--- DATA FOR THE TASK ---
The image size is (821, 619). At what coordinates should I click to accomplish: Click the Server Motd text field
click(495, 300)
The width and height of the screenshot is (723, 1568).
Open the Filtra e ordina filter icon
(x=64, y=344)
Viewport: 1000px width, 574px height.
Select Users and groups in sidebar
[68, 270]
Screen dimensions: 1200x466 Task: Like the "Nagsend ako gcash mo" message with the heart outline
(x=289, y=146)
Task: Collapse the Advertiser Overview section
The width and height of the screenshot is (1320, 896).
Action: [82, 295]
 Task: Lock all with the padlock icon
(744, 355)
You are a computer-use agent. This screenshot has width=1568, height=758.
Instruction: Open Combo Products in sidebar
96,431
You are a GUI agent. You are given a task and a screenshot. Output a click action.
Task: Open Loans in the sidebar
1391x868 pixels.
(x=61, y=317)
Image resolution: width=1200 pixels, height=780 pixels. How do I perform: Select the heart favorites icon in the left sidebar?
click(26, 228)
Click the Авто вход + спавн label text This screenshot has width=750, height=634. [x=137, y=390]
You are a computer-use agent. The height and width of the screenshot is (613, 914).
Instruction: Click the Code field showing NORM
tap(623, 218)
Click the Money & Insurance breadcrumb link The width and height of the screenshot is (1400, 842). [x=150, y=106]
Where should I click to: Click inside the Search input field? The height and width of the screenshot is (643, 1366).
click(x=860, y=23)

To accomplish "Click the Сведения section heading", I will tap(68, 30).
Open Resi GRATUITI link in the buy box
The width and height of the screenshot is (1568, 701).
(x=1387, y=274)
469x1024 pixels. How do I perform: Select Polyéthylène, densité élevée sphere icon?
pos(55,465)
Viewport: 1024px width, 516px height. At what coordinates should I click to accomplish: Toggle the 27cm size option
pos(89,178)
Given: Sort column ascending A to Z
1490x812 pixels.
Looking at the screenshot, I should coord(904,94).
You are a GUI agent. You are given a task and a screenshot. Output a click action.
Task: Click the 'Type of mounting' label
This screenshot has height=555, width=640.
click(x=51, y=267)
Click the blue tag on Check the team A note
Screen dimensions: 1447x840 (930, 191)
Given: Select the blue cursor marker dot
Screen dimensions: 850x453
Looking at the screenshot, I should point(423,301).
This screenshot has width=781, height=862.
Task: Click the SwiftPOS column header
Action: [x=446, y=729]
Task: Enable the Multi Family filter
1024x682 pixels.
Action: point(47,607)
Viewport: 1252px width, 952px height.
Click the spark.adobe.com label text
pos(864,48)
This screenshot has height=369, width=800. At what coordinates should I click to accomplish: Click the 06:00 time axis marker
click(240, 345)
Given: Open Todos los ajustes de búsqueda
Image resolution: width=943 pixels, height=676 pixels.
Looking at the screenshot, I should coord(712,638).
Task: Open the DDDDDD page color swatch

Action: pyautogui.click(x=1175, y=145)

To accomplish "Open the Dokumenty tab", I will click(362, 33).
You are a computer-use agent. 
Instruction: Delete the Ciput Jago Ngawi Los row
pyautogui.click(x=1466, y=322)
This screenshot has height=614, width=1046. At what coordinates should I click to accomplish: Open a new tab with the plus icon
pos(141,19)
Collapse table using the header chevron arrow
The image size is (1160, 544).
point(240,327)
---
● **TASK STATEMENT**
Set down the whole of the data, exactly as it stands.

● **OUTPUT OF THE TASK**
The image size is (821, 619). At what coordinates should I click to accomplish: Click the Server Motd text field
click(495, 300)
The width and height of the screenshot is (723, 1568).
Open the Filtra e ordina filter icon
(x=64, y=344)
Viewport: 1000px width, 574px height.
Select Users and groups in sidebar
[68, 270]
Screen dimensions: 1200x466 Task: Like the "Nagsend ako gcash mo" message with the heart outline
(x=289, y=146)
Task: Collapse the Advertiser Overview section
The width and height of the screenshot is (1320, 896).
Action: [82, 295]
 Task: Lock all with the padlock icon
(744, 355)
You are a computer-use agent. This screenshot has width=1568, height=758.
Instruction: Open Combo Products in sidebar
96,431
You are a GUI agent. You are given a task and a screenshot. Output a click action.
Task: Open Loans in the sidebar
1391x868 pixels.
(x=61, y=317)
Image resolution: width=1200 pixels, height=780 pixels. How do I perform: Select the heart favorites icon in the left sidebar?
click(26, 228)
Click the Авто вход + спавн label text This screenshot has width=750, height=634. [x=137, y=390]
You are a computer-use agent. The height and width of the screenshot is (613, 914).
Instruction: Click the Code field showing NORM
tap(623, 218)
Click the Money & Insurance breadcrumb link The width and height of the screenshot is (1400, 842). [x=150, y=106]
Where should I click to: Click inside the Search input field? The height and width of the screenshot is (643, 1366).
click(x=860, y=23)

To accomplish "Click the Сведения section heading", I will tap(68, 30).
Open Resi GRATUITI link in the buy box
The width and height of the screenshot is (1568, 701).
(x=1387, y=274)
469x1024 pixels. How do I perform: Select Polyéthylène, densité élevée sphere icon?
pos(55,465)
Viewport: 1024px width, 516px height. At what coordinates should I click to accomplish: Toggle the 27cm size option
pos(89,178)
Given: Sort column ascending A to Z
1490x812 pixels.
Looking at the screenshot, I should coord(904,94).
You are a GUI agent. You are given a task and a screenshot. Output a click action.
Task: Click the 'Type of mounting' label
This screenshot has height=555, width=640.
click(x=51, y=267)
Click the blue tag on Check the team A note
Screen dimensions: 1447x840 (930, 191)
Given: Select the blue cursor marker dot
Screen dimensions: 850x453
Looking at the screenshot, I should point(423,301).
This screenshot has width=781, height=862.
Task: Click the SwiftPOS column header
Action: [x=446, y=729]
Task: Enable the Multi Family filter
1024x682 pixels.
Action: point(47,607)
Viewport: 1252px width, 952px height.
Click the spark.adobe.com label text
pos(864,48)
This screenshot has height=369, width=800. At what coordinates should I click to accomplish: Click the 06:00 time axis marker
click(240, 345)
Given: Open Todos los ajustes de búsqueda
Image resolution: width=943 pixels, height=676 pixels.
Looking at the screenshot, I should coord(712,638).
Task: Open the DDDDDD page color swatch

Action: pyautogui.click(x=1175, y=145)

To accomplish "Open the Dokumenty tab", I will click(362, 33).
You are a computer-use agent. 
Instruction: Delete the Ciput Jago Ngawi Los row
pyautogui.click(x=1466, y=322)
This screenshot has height=614, width=1046. At what coordinates should I click to accomplish: Open a new tab with the plus icon
pos(141,19)
Collapse table using the header chevron arrow
The image size is (1160, 544).
point(240,327)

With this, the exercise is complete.